◆ Passage to read:
<<<<

Can North America establish a rare earths supply chain without China? And why is copper looking interesting?
The rare earths market is dominated by China, but Byron King, who writes Whiskey & Gunpowder at Agora Financial, believes North America has the ability to develop its own supply chain.
“The good news is you can do that with zero China input,” he said. “The bad news is that it’s going to cost you some money … that’s the only way it’s going to happen.”
The US Department of Defense (DOD) was in the news last month for backing out of a plan to fund two rare earths processing facilities in the country. King said it seems to have been one project’s connection to China that abruptly halted progress.
“When we say that the DOD has backed off of its earlier program to develop rare earths, I think what they realized was a big element of that program to develop rare earths had a Chinese angle to it,” he said.
China produces the lion’s share of the world’s rare earths by far, and America’s dependence on supply from the Asian nation came into focus about a year ago when trade tensions were raging.
King emphasized that while he believes there are people and companies in the US and Canada with the ability to set up a North American rare earths supply chain — including Medallion Resources (TSXV:MDL,OTCQX:MLLOF), which he described as “the most advanced company with the best ideas” — he’s not sure government decision makers will allocate funds to help them address the problem.

>>>>

◆ Written instruction 1: Summarize the rare earths text in two sentences.

◆ Data shown:
<<<<

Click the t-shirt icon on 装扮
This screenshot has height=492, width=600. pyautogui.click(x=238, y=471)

>>>>
<<<<

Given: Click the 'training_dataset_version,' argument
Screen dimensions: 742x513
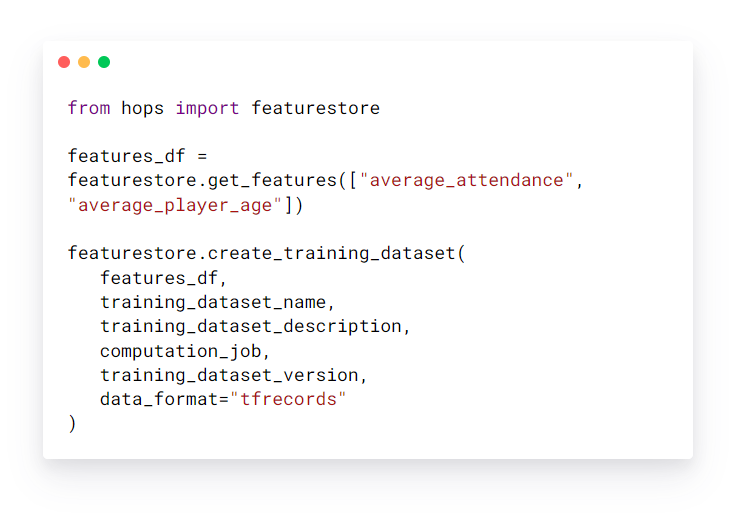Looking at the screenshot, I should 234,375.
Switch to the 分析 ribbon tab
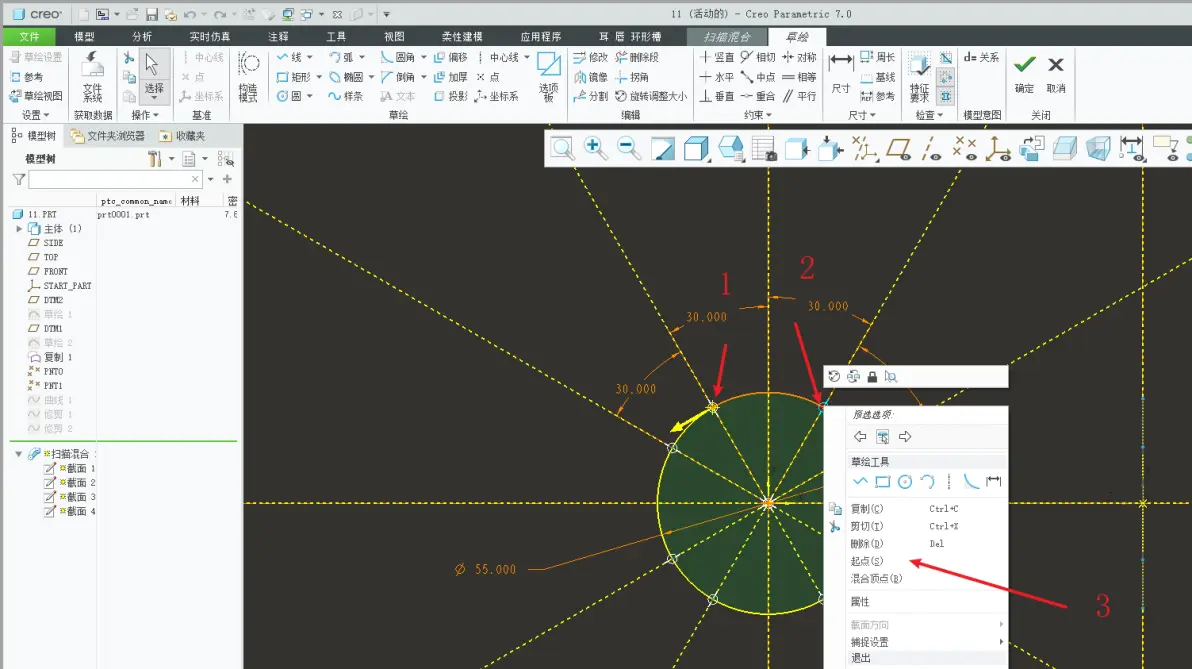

>>>>

◆ Written instruction 2: Copy these lines from the rows word for word, beginning at the line that contains "Given: Click the" and stopping after the line that contains "Switch to the 分析 ribbon tab". Leave the pictures out of your copy.

◆ Full response 1: China dominates the rare earths market, but Byron King of Agora Financial believes North America can develop its own supply chain with zero Chinese input, though doing so will cost money. He said the DOD's withdrawal from a plan to fund two processing facilities seems to have come from one project's connection to China, and he is not sure government decision makers will fund capable companies such as Medallion Resources.

◆ Full response 2:
Given: Click the 'training_dataset_version,' argument
Screen dimensions: 742x513
Looking at the screenshot, I should 234,375.
Switch to the 分析 ribbon tab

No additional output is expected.